Brief History of Document Markup1

Dennis G. Watson2

INTRODUCTION

Document markup is the process of adding codes to a document to identify the structure of a document or the format in which it is to appear. Document markup is a communication form that has existed for many years. Until the computerization of the printing industry, markup was primarily done by a copy editor writing instructions on a manuscript for a typesetter to follow ( Figure 1 ). Over a period of time, a standard set of symbols was developed and used by copy editors to communicate with typesetters.

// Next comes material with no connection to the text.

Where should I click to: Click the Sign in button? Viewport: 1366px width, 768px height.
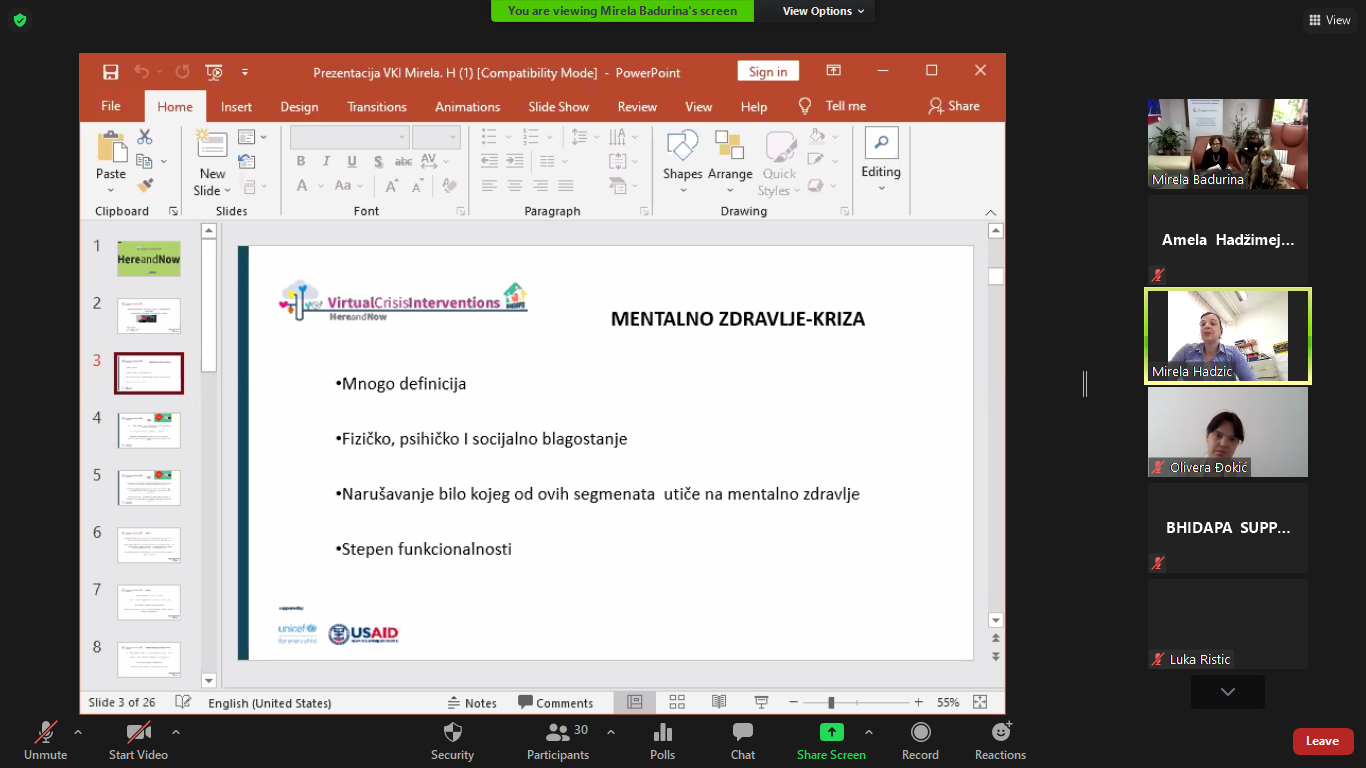point(768,71)
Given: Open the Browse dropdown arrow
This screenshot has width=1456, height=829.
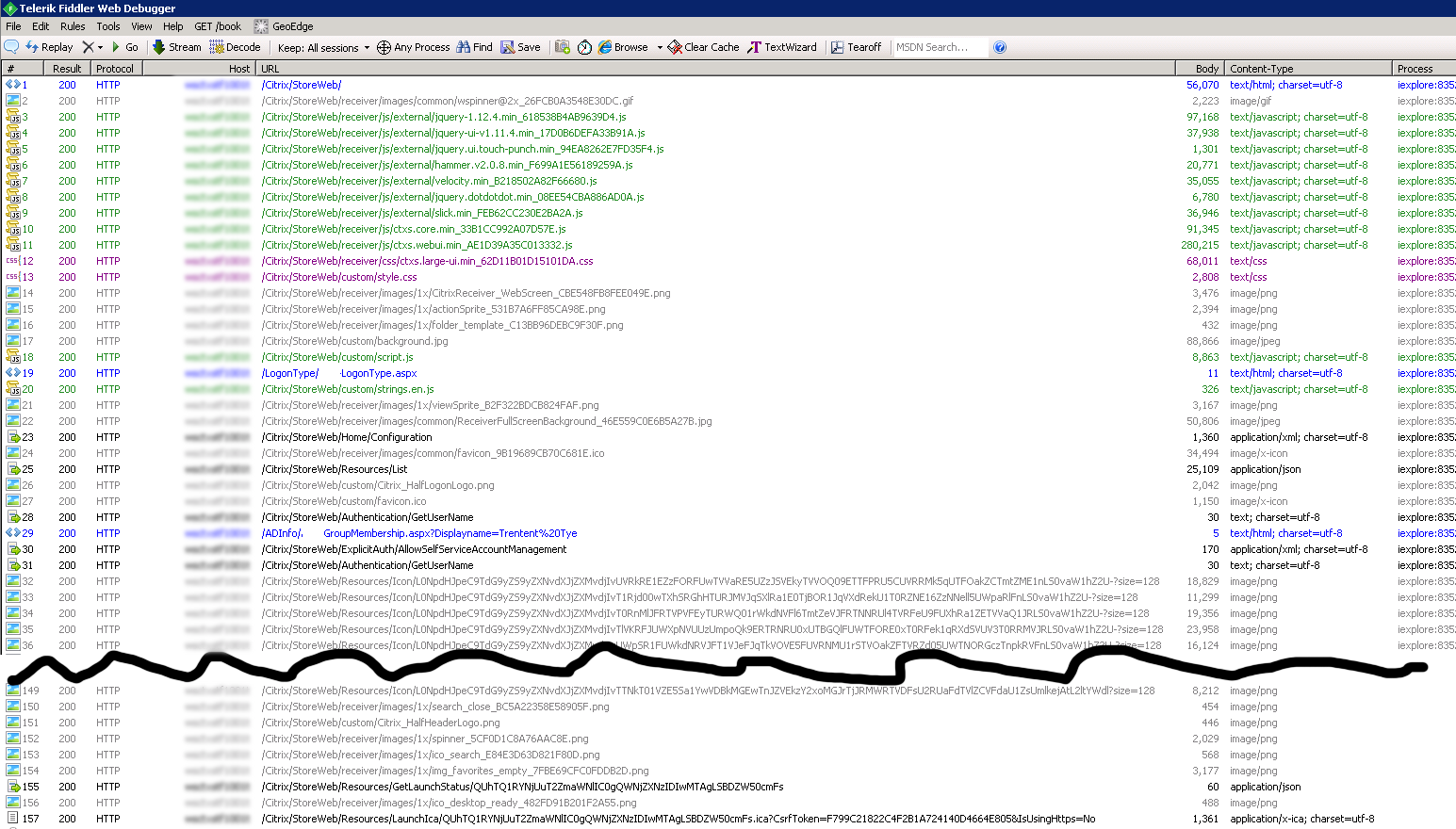Looking at the screenshot, I should (660, 47).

As typesetting functions became computerized, text formatting languages were written. A typesetter would convert the copy editor's markup into the appropriate markup for the text formatting language being used. Figure 2 is an example of the commands used by a typesetting system to print the chapter heading of a document.

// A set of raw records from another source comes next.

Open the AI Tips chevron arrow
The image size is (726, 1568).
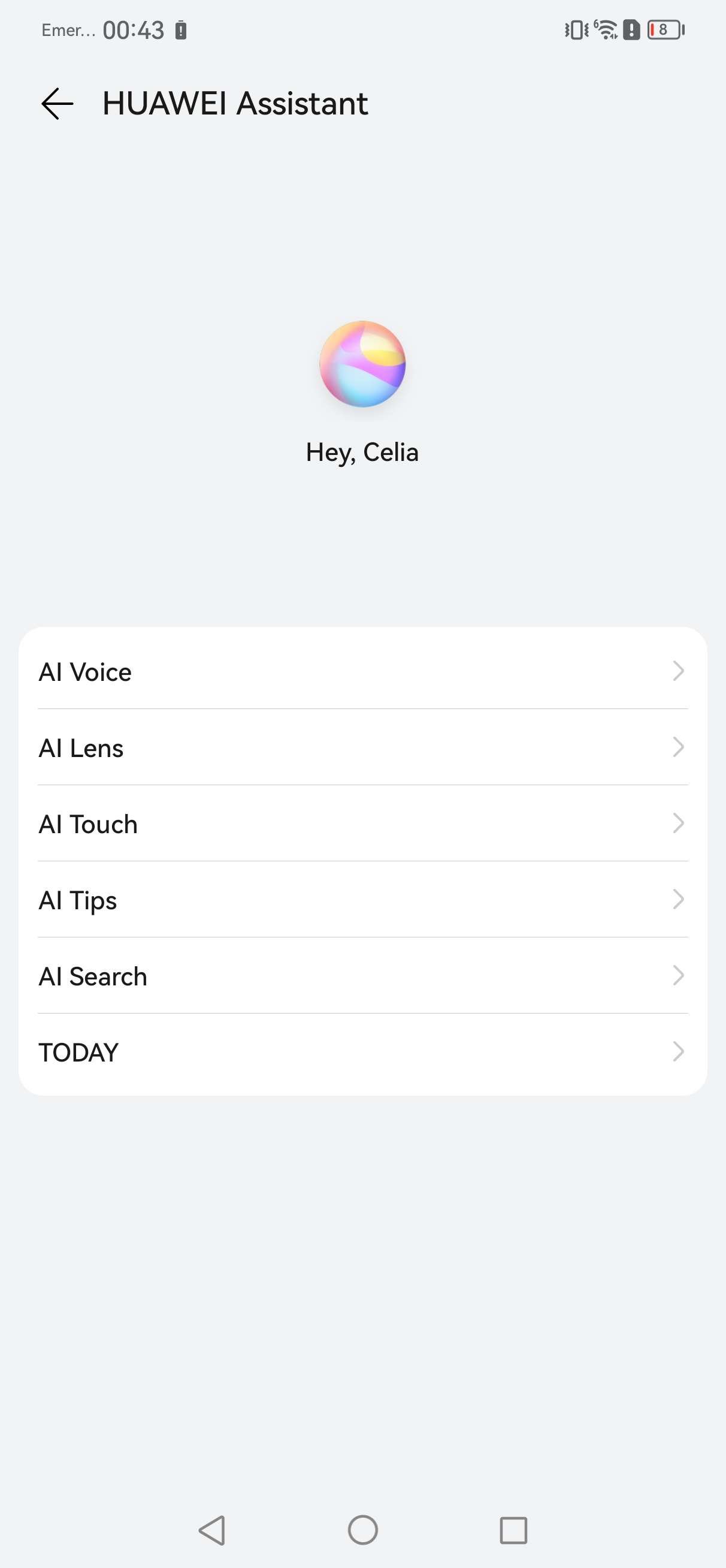(678, 899)
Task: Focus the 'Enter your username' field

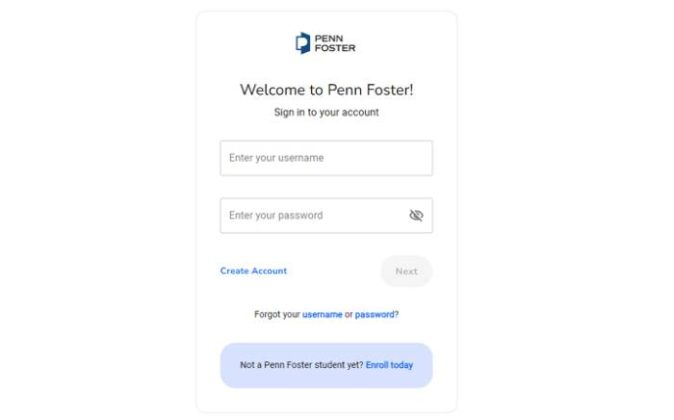Action: pyautogui.click(x=326, y=158)
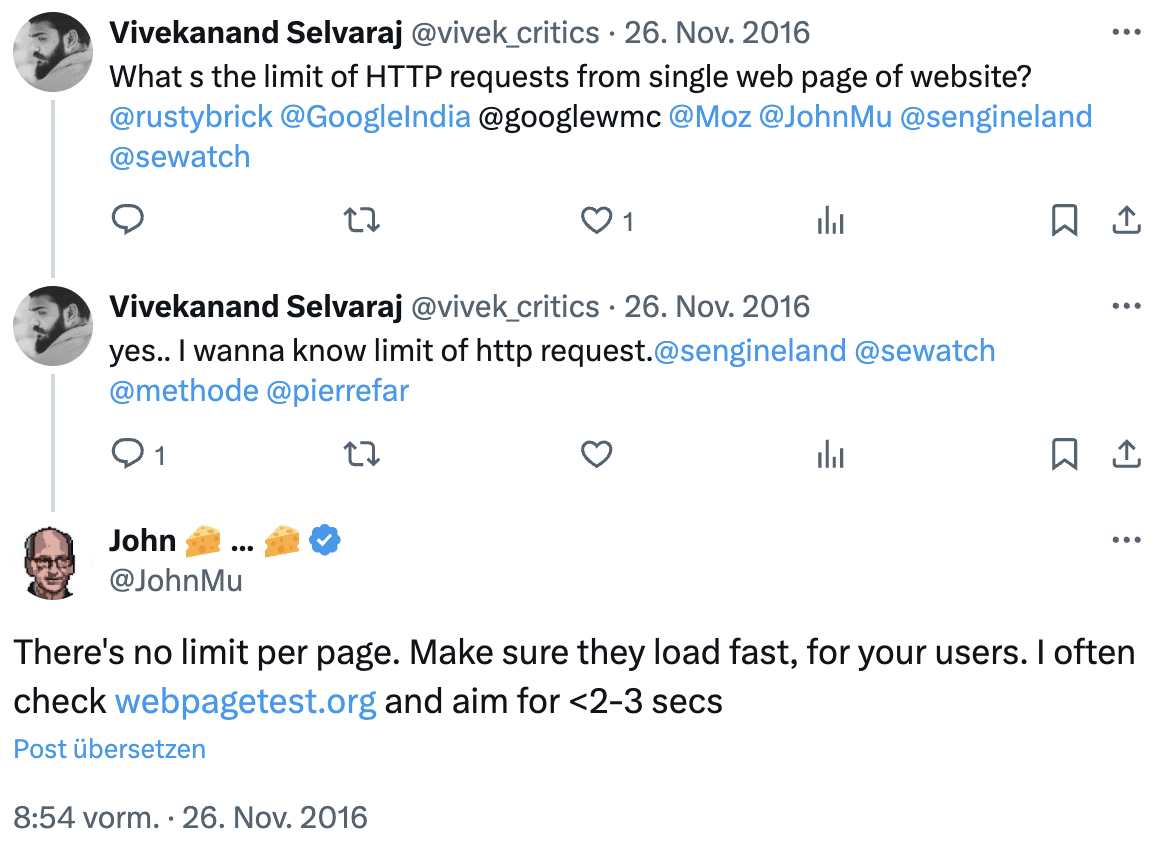1160x844 pixels.
Task: View analytics of the first tweet
Action: pyautogui.click(x=831, y=220)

Figure 1. Portion of a marked-up page with instructions for a typesetter.

The style of the document described in Figure 2 calls for the chapter heading to be one line below the normal starting point, the font to be changed to 16 point roman, and the heading to be centered and printed in bold. Since many text formatting languages were developed, many different instruction sets exist.

As computers became widely available, authors began using word processing software to write and edit their documents. Each word processing program had its own method of markup. Most electronic devices which store text for later recall and output use some form of markup. The markup may or may not be apparent to the user. The markup may be visible, hidden, entered by the user, or automatically generated. In some cases document markup takes the form of alphanumeric text characters and in other cases it is stored as binary data. In most cases, some form of delimiter is used to indicate the beginning of the markup and optionally the end of the markup. Although the power of a word processing program to format a document is impressive, it is also a burden when one wants to switch to the next generation computer and software. When upgrading equipment and software, old electronic documents must be converted to the new format. Sometimes this is handled automatically by the new software. At other times, it is not and an author must reenter formatting information, if not the entire text.

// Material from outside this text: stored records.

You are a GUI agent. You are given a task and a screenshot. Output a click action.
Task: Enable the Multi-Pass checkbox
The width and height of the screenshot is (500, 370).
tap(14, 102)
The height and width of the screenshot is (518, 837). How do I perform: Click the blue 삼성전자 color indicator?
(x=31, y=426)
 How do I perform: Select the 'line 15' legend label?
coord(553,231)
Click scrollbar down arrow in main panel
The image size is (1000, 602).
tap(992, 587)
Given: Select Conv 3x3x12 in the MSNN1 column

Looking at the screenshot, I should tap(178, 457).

Two categories of document markup are specific markup and generic markup. Specific markup uses instructions which are specific to the software being used to prepare or output a document. Generalized markup describes the structure of a document. For example, specific markup might include marking a heading as centered and bold. With generic markup, a first level heading could simply be marked as "head1."

Figure 2. Sample commands for a text formatting language which describe the appearance of a chapter heading.

Figure 3. Sample commands for a text formatting language which describe the appearance of a chapter heading.

Text formatting languages are another example of specific markup ( Figure 2 ). The commands used by the language are specific to the text processing software and usually have to be reentered in order for the text to be processed by a different text processing program.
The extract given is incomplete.